Brain aneurysms are the bulging or ballooning of blood vessels supplying the brain. They affect 1-2% of the population, with higher prevalence among individuals aged 40-60 years.
- Headaches
- Double vision
The most serious complication is the rupture of the aneurysm, leading to severe sudden headaches and immediate death in 20% of cases. In the remaining cases, it can cause debilitating haemorrhagic stroke if left untreated.
- Family history
- Smoking
- Hypertension
- Polycystic kidney disease
- Age over 50 years
A brain aneurysm can be diagnosed using a simple CT or MRI scan.
Treating brain aneurysms before they rupture is crucial. Here are the treatments we offer:
Balloon or stent-assisted coiling: Coiling with the assistance of a balloon or stent. Coiling is a minimally invasive technique involving the insertion of coils into the aneurysm. Flow diverter stent: Using a special stent to treat the aneurysm.
The procedure requires a small incision in the groin to access a blood vessel. Small catheters and wires are then put through the incision and directed to the brain to block off the aneurysm.
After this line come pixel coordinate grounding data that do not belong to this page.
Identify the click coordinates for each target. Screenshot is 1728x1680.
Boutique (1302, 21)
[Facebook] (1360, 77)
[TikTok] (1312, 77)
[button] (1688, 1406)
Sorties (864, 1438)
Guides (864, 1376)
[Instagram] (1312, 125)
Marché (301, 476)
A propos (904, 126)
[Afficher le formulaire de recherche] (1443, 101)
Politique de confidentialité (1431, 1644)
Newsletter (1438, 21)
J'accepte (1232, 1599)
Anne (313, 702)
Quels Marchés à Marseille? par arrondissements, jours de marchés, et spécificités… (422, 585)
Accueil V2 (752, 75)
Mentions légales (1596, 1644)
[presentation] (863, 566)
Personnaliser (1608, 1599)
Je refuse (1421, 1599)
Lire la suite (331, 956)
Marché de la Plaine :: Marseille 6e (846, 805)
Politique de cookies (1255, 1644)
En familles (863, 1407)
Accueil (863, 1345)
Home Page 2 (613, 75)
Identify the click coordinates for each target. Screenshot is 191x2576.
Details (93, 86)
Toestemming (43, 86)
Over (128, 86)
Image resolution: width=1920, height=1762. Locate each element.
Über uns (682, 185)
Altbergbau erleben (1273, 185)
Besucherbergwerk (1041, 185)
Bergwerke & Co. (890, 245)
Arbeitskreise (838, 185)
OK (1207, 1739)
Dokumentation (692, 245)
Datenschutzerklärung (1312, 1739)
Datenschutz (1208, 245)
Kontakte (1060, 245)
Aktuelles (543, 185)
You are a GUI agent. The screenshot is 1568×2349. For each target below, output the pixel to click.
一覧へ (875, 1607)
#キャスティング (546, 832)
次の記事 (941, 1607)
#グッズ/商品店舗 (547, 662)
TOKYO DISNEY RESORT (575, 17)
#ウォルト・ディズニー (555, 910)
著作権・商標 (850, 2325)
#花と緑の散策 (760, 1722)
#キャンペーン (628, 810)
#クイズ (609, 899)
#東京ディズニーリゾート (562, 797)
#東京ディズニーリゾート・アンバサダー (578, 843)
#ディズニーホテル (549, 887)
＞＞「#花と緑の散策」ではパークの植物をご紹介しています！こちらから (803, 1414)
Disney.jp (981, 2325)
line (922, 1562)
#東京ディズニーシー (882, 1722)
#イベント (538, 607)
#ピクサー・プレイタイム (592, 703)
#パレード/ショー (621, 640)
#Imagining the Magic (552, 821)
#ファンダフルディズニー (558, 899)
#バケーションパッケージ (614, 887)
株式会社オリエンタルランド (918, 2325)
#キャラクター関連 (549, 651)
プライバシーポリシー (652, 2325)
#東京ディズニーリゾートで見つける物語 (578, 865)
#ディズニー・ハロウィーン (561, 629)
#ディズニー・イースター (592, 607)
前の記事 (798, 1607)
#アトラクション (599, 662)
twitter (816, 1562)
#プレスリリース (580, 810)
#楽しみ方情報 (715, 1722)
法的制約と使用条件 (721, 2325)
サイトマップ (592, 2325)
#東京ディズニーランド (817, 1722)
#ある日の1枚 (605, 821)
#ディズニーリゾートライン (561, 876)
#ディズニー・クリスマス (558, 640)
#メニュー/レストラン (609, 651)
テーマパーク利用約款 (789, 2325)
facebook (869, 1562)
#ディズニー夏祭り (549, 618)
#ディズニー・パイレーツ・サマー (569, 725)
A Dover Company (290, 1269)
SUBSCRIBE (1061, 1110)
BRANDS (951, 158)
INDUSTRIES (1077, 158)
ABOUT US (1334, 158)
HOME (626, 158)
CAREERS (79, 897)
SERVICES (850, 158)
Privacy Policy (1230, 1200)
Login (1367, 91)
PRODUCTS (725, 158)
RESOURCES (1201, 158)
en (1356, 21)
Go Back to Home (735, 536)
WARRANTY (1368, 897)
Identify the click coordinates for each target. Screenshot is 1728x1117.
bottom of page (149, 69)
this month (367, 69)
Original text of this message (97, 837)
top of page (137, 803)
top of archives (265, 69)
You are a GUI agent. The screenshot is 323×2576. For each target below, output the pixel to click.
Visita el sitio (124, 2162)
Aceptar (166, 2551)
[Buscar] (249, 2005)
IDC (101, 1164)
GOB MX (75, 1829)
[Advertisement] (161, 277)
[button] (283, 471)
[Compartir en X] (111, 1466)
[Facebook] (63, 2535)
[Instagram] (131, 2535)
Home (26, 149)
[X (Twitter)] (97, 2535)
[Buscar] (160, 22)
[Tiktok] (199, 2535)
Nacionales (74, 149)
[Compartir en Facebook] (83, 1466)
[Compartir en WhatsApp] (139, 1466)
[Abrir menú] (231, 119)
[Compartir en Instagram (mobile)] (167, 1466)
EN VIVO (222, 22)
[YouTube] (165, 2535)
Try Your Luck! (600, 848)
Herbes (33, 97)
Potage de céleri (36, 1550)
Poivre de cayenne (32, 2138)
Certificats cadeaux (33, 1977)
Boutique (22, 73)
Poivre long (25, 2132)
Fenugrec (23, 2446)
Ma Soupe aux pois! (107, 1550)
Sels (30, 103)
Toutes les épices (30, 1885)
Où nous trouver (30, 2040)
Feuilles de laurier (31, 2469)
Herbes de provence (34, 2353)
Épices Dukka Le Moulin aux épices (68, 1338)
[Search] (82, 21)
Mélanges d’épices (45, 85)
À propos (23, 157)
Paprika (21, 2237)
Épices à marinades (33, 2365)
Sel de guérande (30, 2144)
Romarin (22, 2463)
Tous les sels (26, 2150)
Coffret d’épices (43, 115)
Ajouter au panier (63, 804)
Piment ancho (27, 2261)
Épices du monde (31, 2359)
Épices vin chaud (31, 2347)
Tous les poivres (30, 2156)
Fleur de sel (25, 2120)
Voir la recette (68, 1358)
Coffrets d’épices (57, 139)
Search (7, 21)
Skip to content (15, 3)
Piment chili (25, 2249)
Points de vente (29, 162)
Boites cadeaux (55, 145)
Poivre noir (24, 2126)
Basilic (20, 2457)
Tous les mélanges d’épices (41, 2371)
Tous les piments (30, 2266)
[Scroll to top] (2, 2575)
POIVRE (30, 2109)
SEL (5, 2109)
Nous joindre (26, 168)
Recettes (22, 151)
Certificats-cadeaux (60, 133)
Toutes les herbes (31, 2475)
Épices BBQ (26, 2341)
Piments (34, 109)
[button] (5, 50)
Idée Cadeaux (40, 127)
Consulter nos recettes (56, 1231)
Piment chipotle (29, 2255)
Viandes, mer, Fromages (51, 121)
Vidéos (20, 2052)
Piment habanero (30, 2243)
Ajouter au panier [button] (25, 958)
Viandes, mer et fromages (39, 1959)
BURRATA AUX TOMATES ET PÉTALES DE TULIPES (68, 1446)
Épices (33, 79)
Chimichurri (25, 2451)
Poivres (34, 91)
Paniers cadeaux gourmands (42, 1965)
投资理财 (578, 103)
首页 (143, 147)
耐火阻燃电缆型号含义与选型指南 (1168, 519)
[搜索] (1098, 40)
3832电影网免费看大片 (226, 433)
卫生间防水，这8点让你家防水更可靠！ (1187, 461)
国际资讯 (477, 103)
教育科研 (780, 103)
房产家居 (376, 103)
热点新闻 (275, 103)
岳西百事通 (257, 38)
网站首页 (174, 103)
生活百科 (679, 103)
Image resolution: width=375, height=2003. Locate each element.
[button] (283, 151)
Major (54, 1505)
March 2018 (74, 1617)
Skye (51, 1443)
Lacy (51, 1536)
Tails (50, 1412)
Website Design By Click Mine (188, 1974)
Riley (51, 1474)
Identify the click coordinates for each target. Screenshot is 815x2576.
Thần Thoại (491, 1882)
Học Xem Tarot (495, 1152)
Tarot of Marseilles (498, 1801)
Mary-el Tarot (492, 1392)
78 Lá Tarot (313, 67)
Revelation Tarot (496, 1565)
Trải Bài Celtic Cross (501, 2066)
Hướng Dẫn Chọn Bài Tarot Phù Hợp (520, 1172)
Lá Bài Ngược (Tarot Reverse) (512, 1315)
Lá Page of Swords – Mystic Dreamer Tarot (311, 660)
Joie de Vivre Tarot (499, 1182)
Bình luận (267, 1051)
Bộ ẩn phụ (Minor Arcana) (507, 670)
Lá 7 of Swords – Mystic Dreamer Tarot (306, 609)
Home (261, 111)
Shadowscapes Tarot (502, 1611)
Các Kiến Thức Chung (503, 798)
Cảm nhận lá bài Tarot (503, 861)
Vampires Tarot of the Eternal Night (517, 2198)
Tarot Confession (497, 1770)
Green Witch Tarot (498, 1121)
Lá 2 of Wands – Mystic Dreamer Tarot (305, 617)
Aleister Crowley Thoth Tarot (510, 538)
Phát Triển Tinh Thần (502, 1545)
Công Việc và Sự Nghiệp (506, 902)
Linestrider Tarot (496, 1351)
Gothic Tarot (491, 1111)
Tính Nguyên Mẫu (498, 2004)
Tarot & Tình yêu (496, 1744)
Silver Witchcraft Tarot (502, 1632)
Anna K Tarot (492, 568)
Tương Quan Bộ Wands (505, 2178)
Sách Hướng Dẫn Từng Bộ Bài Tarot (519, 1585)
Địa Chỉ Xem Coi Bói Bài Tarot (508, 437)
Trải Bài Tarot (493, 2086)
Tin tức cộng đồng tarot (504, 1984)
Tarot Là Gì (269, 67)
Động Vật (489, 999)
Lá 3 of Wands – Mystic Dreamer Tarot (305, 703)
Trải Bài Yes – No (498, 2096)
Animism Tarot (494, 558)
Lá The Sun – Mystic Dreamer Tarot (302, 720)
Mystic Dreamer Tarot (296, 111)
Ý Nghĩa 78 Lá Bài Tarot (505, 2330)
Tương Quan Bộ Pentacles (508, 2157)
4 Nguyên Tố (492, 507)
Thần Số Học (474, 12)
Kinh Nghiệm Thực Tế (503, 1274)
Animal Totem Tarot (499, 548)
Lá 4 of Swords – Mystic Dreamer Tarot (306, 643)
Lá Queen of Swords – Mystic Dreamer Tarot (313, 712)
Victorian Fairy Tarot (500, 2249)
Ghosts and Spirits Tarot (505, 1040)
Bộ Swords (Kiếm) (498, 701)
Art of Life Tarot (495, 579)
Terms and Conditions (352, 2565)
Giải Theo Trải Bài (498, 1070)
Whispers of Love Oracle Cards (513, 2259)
Treatment time and length of recovery period are shorter compared to open surgery (1-2 days for unruptured aneurysms).
Case Study 1
The patient was diagnosed with a left para-ophthalmic brain aneurysm.
A cerebral angiogram was conducted to visualise the aneurysm. A flow diverter device was then used to treat the aneurysm in the left internal carotid artery.
The aneurysm was successfully treated and check MRI due 3 months later showed the aneurysm to have resolved.
Case Study 2
Patient presents with a giant basilar artery aneurysm.
Treating brain aneurysms before they rupture is crucial. On this occasion, a minimally invasive technique was used, and coils were inserted into the aneurysm, blocking off blood flow. A stent was also placed for additional support to the blood vessels.
The aneurysm was successfully treated with coiling and stenting.